* Tarefa escrita A
Resuma em duas frases o texto sobre papel higiênico e timidez.
* Tarefa escrita B
Prolongue, por favor, o texto sobre papel higiênico e timidez a partir da última frase apresentada.

::: Trecho do documento :::

Na dúvida, estou sempre prevenido.

Tenho companhia no ônibus, no carro, na firma e, acima de tudo, no quarto. Com a cama fria ou quente, sempre está lá à minha espera.

Alguns estranham, pensam que utilizo para fins escusos.

Estará sempre comigo (?)!

Divórcio? Não consigo.

Parece exagero, mas acredite, não há como viver em Curitiba, tendo renite, e não carregar papel higiênico.

segunda-feira, 6 de abril de 2015

Autobiografia da timidez

Guylherme Custódio e eu nascemos juntos. No dia 16 de janeiro de 87 na janela do apartamento 26 da maternidade Nossa Senhora de Fátima às 3h45 da madrugada não se ouviu uma criança chorar. Eu não deixei ele chamar atenção de ninguém.

Depois ele foi crescendo, crescendo,crescendo,crescendo,crescendo,crescendo e crescendo.

Em uma dessas vezes em que ele crescia (em algum sentido ele nunca para de fazer isso) o malandro aprendeu a me esconder.

Ele sabe que existo e quando conta ninguém acredita. Mas ele não me renega.

Como sabe que vivo nele e que sou um perigo eminente, adotou uma postura toda espalhafatosa para me ocultar. Acabo não aparecendo atrás daquele tamanho, daquele cabelo e daquele desengonço.

Mesmo sendo um curitibano típico, ele me disfarça.

É educado com outros, sorri, cumprimenta porteiro, caixa de mercado, cobrador, faxineira e todo mundo que merece ser cumprimentado.

Só com vizinho eu ganho a disputa. Ele pega o ônibus todo dia com as mesmas pessoas e não dá nem um oi. Diz ele que faz isso por que gosta de usar o seu direito curitibano de não falar com ninguém, mas no fundo eu sei que é mais uma vitória minha.

::: Dados fornecidos :::

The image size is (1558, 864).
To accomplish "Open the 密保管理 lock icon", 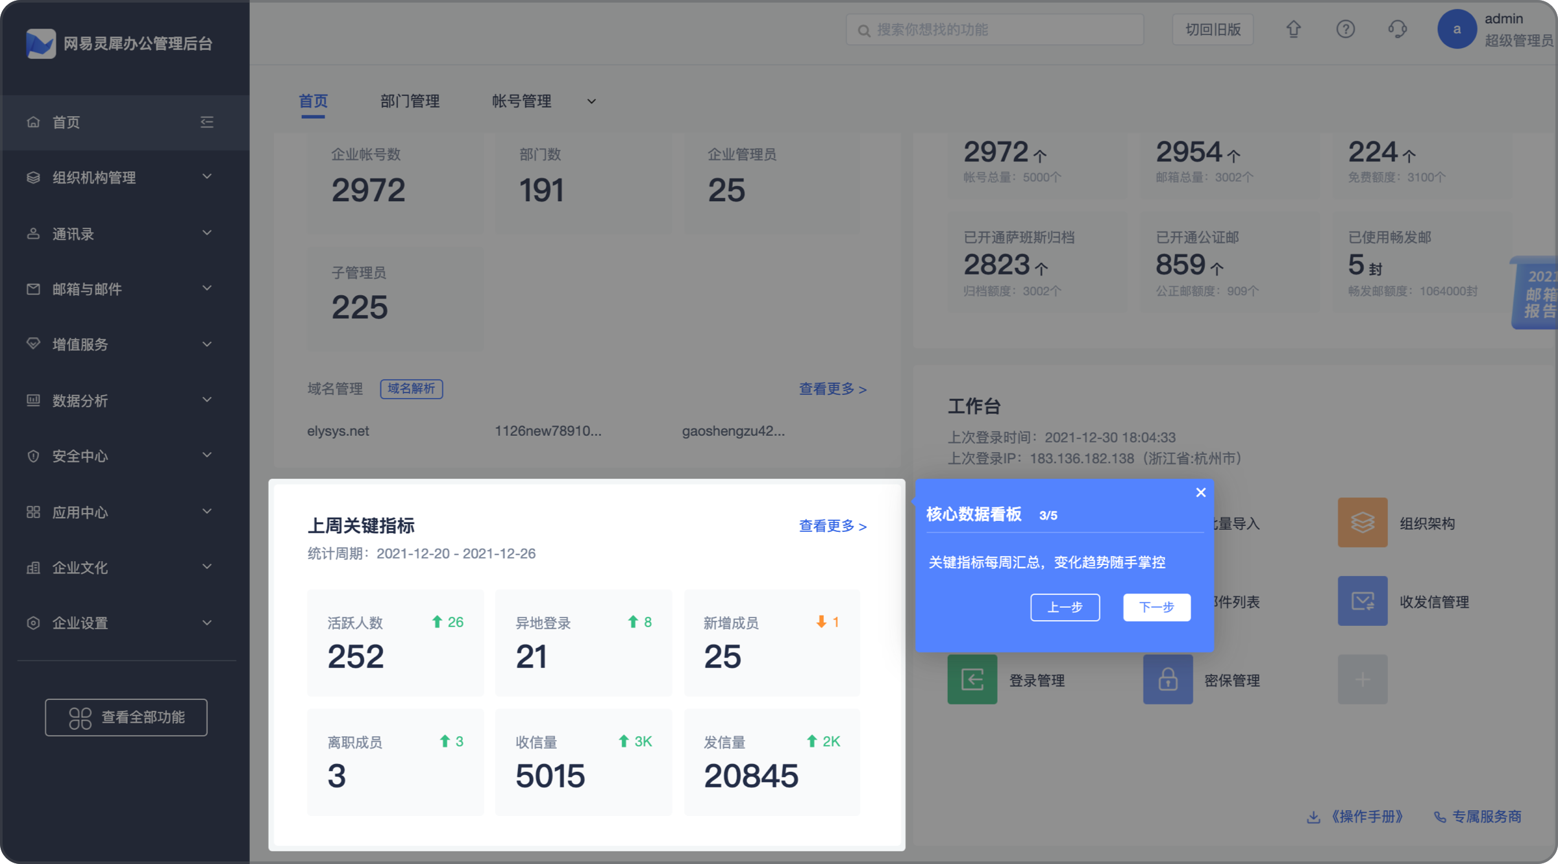I will 1167,680.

:::

* Resultado esperado A
Na primeira parte, quem fala explica que carrega sempre papel higiênico, pois não há como viver em Curitiba, tendo renite, sem ele. Em "Autobiografia da timidez", a própria timidez conta que nasceu junto com Guylherme Custódio, em 16 de janeiro de 87, e que ele aprendeu a escondê-la com uma postura espalhafatosa e cumprimentando todo mundo, mas que ela ainda vence quando ele não diz nem um oi aos vizinhos no ônibus.

* Resultado esperado B
A tática dele para me vencer é não se levar a sério. Mas um dia eu ganhei de goleada.

O seu Canuto, pai dele, era meu aliado. Se encarregava de contar a minha história e deixá-lo mais envergonhado. Como seu Canuto se foi há 10 anos, então me encarrego de contar agora:

Quando ele era pequeno eu era maior que ele. Um dia o Guylherme foi comemorar o aniversário dele lá no Mato Grosso do Sul, com os parentes paternos.

A festa foi bonita. Fiz uma coisa que faço até hoje, ao menos uma vez por ano: deixar ele sem jeito quando cantam parabéns pra você.

Mas isso não foi nada em vista do que fiz aquele dia. Ele mesmo confessou.

Voltando para Curitiba, seu Canuto perguntou o que ele tinha achado do aniversário. Tímido por falar com o próprio pai, ele reconheceu a minha glória:

- E aí? Gostou da festa?

- Eu não comi nenhum pedaço de bolo.

- Ué, e por que não?

- Você não me ofereceu...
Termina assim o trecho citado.